The work that you're looking at is doing analysis (2) but phrasing it as a time dilation problem. This is possible due to the equivalence above, but it will build up a false intuition, because it's not clear to the student why you are dividing $t$ by $\gamma$ rather than multiplying it: relativity of course says that the ground-frame is moving at speed $v$ relative to the particle, why don't we dilate the time even more?

This in turn builds up a false intuition that the ground frame is special, and that relativity is complicated. It is actually very simple: you multiply proper times (source and detector in the same place in the reference frame) by $\gamma$; anything else requires factoring in the effect of the relativity of simultaneity to truly extract the time taken.

Answer 3

Looking at the second paragraph of page 120 [...]

[Muons] decay [...] with a half-life $\tau \approx 2 \times 10^{-6}~\text{s}$. Muons are created when cosmic rays hit the atmosphere, and subsequently rain down on Earth. Yet to make it down to sea level, it takes about $t \approx 7 \times 10^{-6}~\text{s}$ [...] the muons are travelling at a speed $v \approx 0.99~\text{c}$, giving $\gamma~\approx~10$. From the muon's perspective, the journey only takes $t' = t / \gamma \approx 7 \times 10^{-6}~\text{s}$

Is the half-life given [...]

The value $2 \times 10^{-6}~\text{s}$ is actually both fairly close to the known mean life duration (or for short: the "mean life") of muons, which has been measured as $\tau \approx 2.197 \times 10^{-6}~\text{s}$,
and also fairly close to the corresponding half-life $\approx~\text{Ln}[~2~] \times 2.197 \times 10^{-6}~\text{s} \approx 1.523 \times~10^{-6}~\text{s}$.

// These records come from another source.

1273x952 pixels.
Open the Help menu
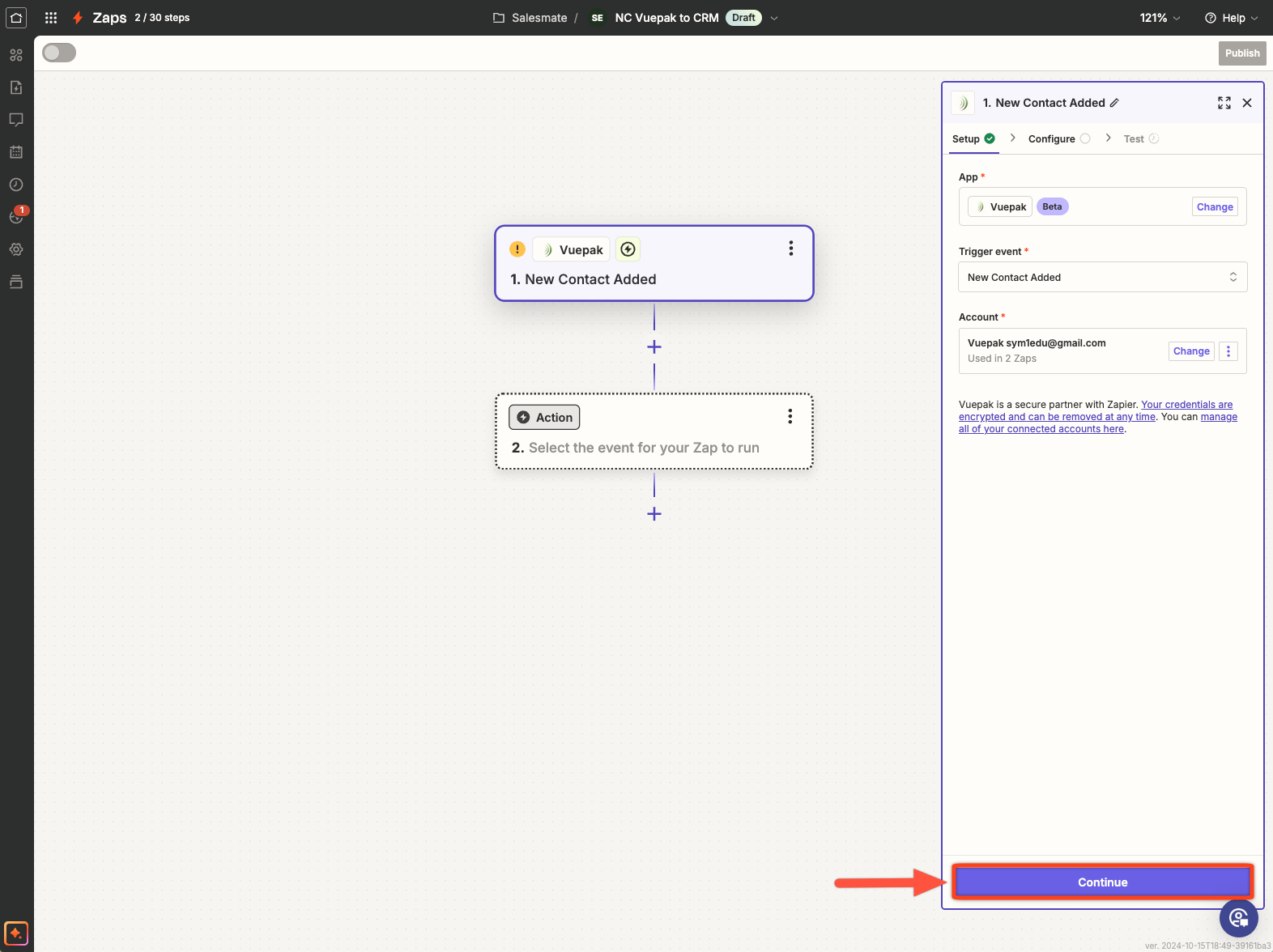click(x=1232, y=18)
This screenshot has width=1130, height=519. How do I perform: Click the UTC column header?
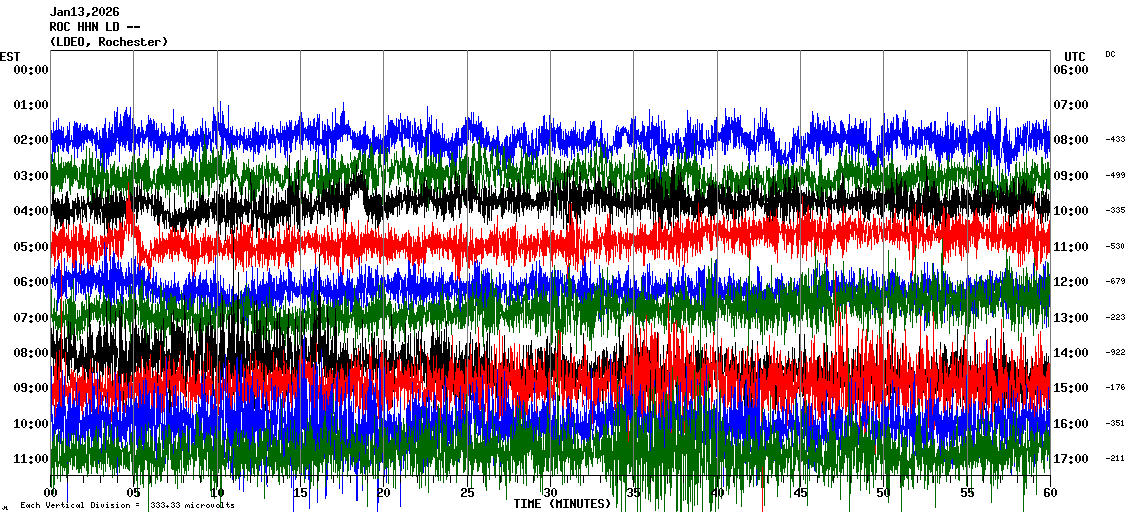click(x=1074, y=56)
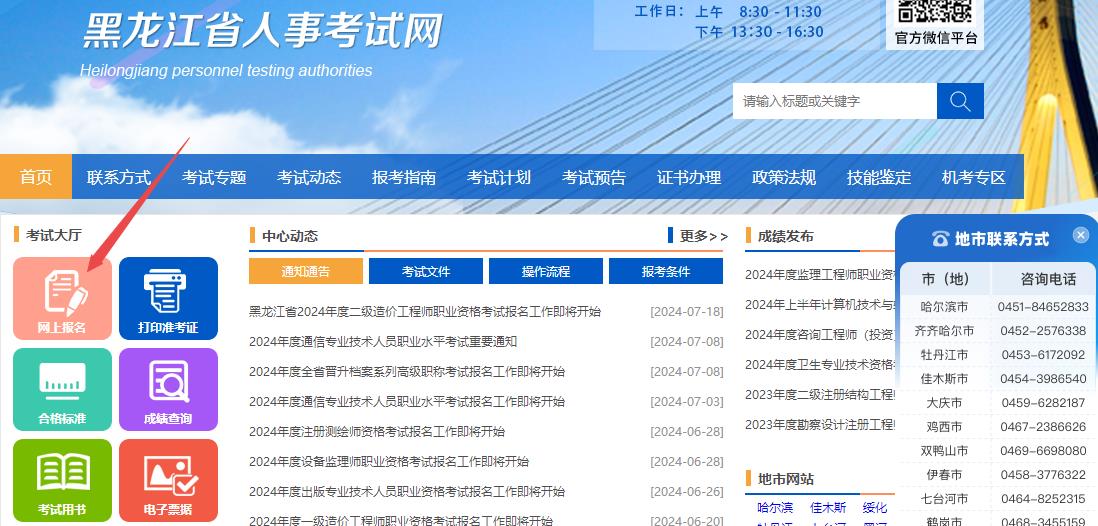The height and width of the screenshot is (526, 1098).
Task: Click the 电子票据 electronic receipt icon
Action: point(168,480)
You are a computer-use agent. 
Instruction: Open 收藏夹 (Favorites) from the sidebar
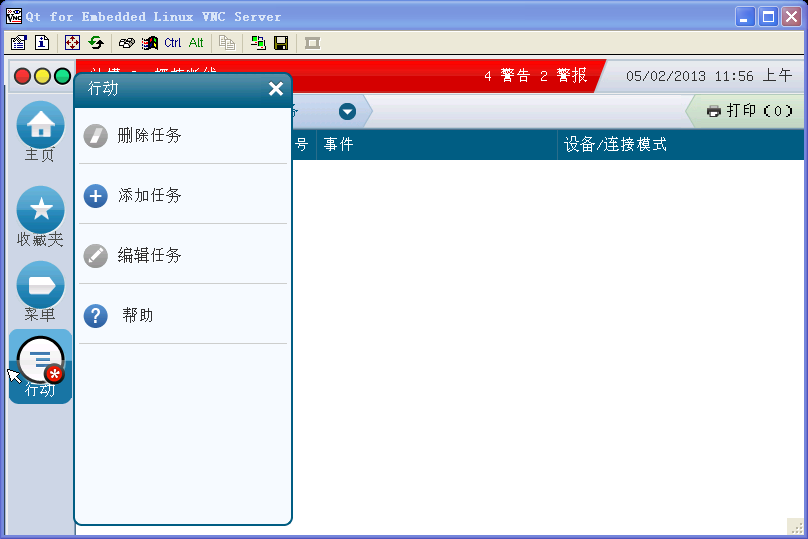pos(40,217)

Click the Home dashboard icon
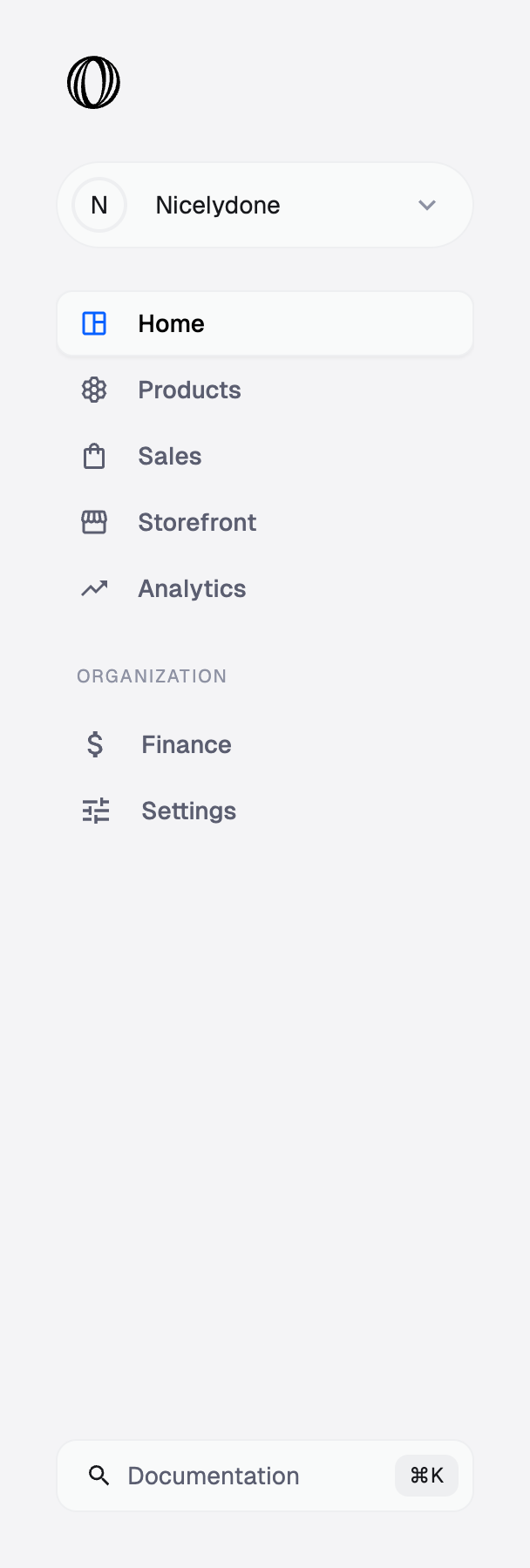93,323
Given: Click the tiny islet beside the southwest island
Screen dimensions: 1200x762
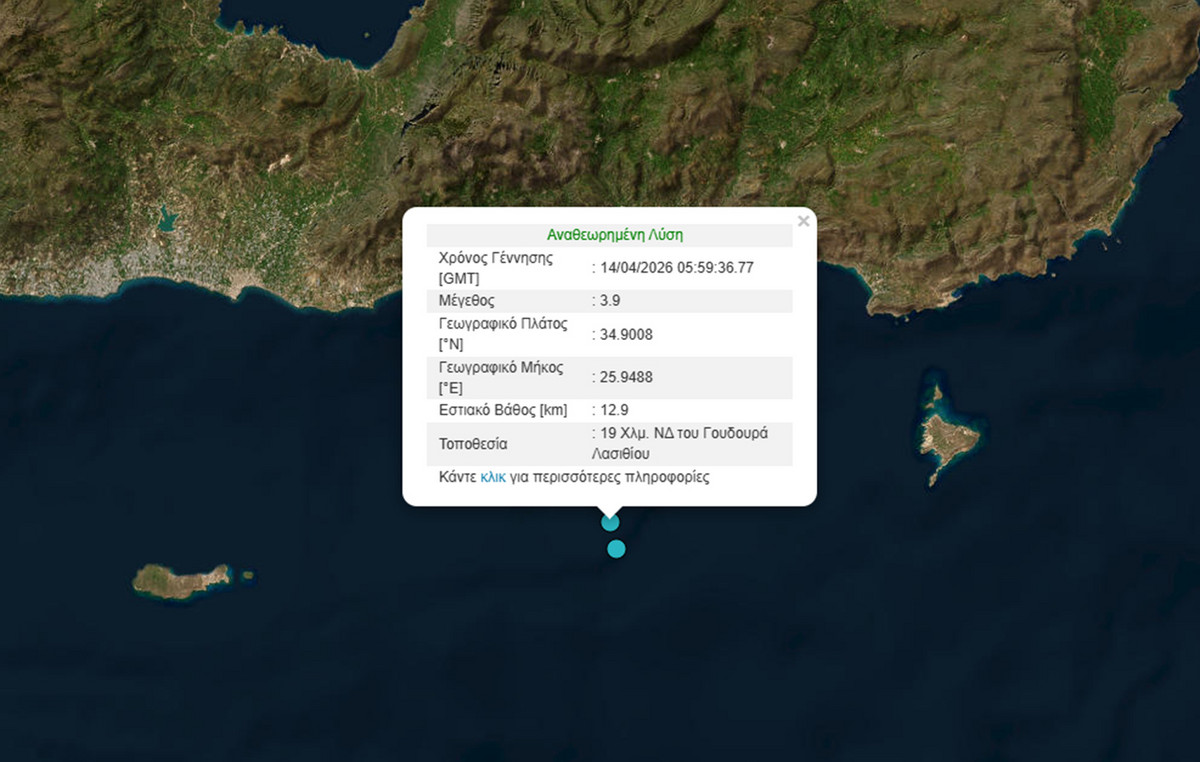Looking at the screenshot, I should point(247,575).
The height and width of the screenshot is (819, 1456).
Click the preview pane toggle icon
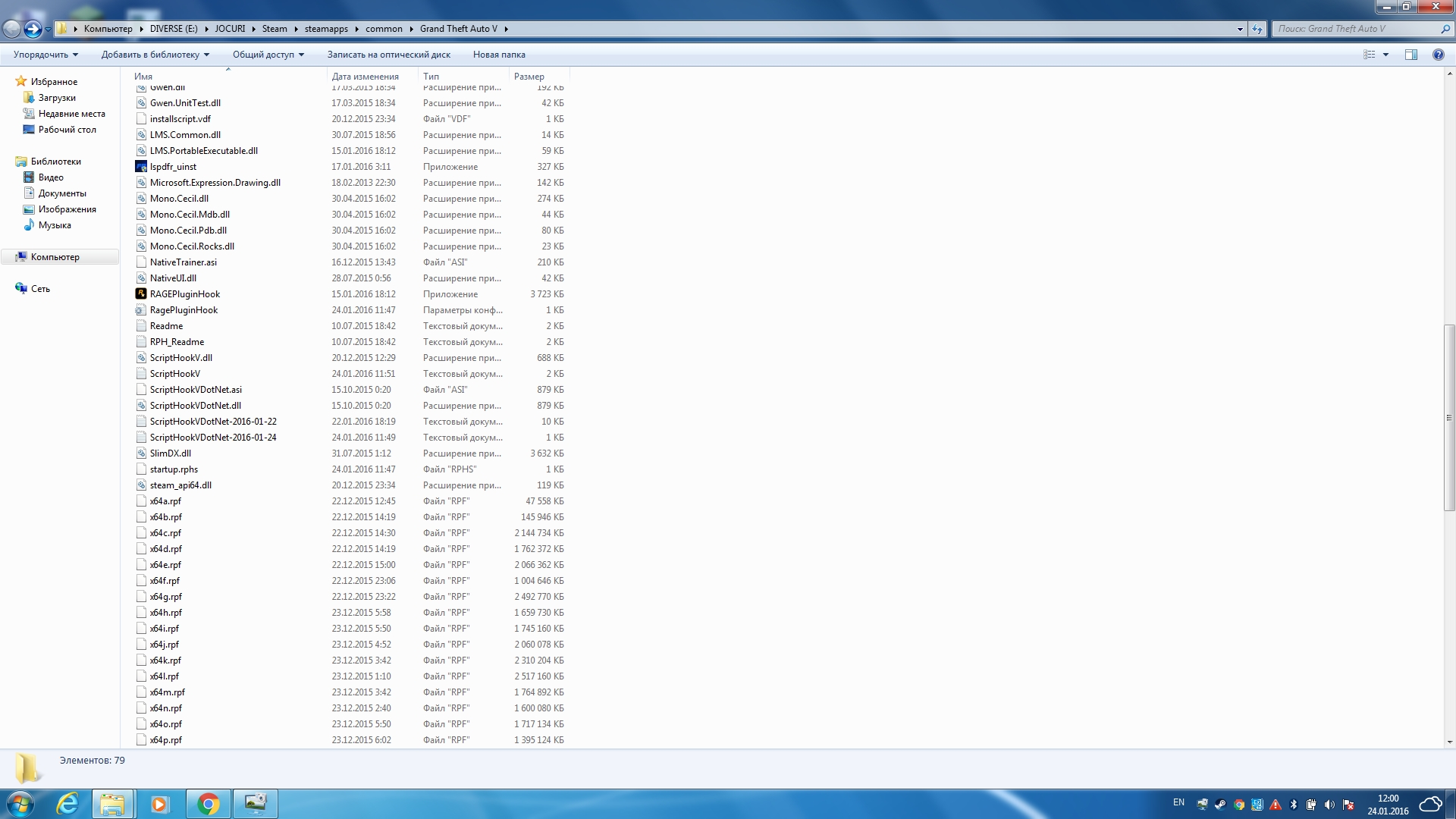coord(1410,55)
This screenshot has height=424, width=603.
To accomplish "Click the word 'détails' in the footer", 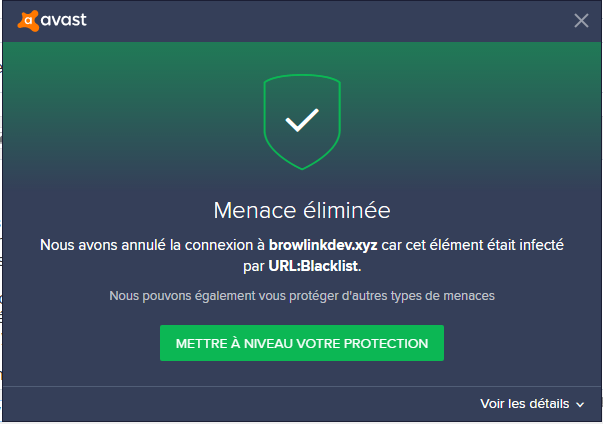I will 548,404.
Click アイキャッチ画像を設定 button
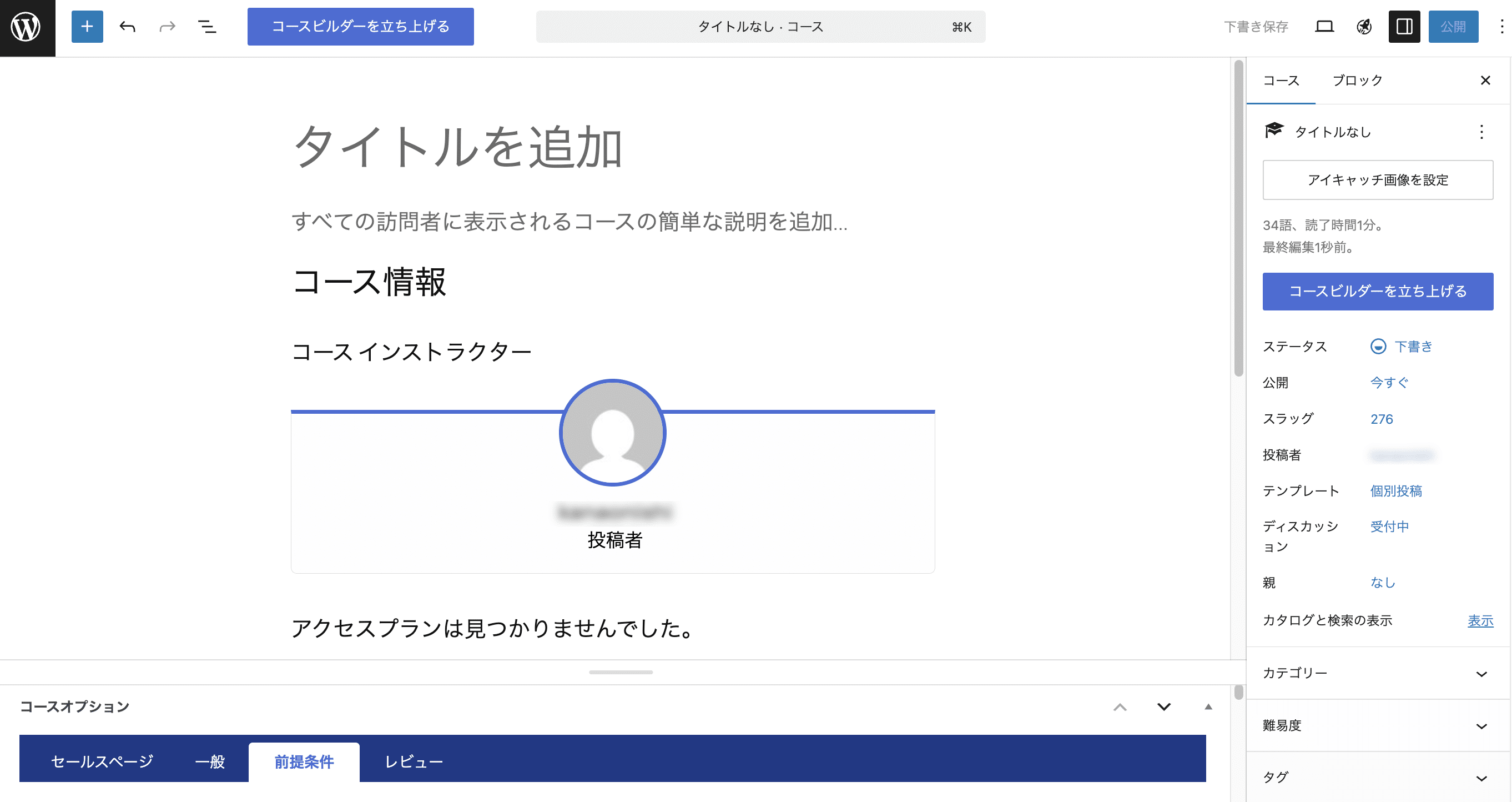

measured in the rest frame of the muon?

The mean life duration (and correspondingly the half-life) is of course a mean values of a sample of many individual life duration values of individual muons; in recent practice a sample of billions of individual values; cmp http://muon.npl.washington.edu/exp/MuLan/TalksAndPresentations/MuLan2004_PRL_Submit.pdf

In order to meaningfully compare these individual values, and put them in relation to each other (such as to determine their mean value) it is not required that all these individual muons had been members of one common rest frame. (Although, of course the comparison is simplified if they are, in practice, at least approximately.)

Indeed, in order to compare the life duration of any one muon to the duration of $1~\text{second}$ (or to the duration of some particular number of oscillation periods of certain ceasium atoms), or in order to compare the individual life duration values of any two muons to each other, it is not even necessary that any one muon had been a member of a rest frame. Surely muons circlating in a storage ring can be individually attributed a life duration value, too.

What can be said is that the life duration value of an individual muon is attributed specificly to this muon, as its duration from having indicated its production until having indicated its decay; it characterizes this muon properly.

Am I right in thinking it would be clearer if $\tau$ was labelled $\tau'$ in the text instead

If the prime ($'$) is supposed to denote quantities which are properly attributed to the muon (rather than, say, to constituent of the atmosphere, or to constituent of the Earth's surface) then: yes.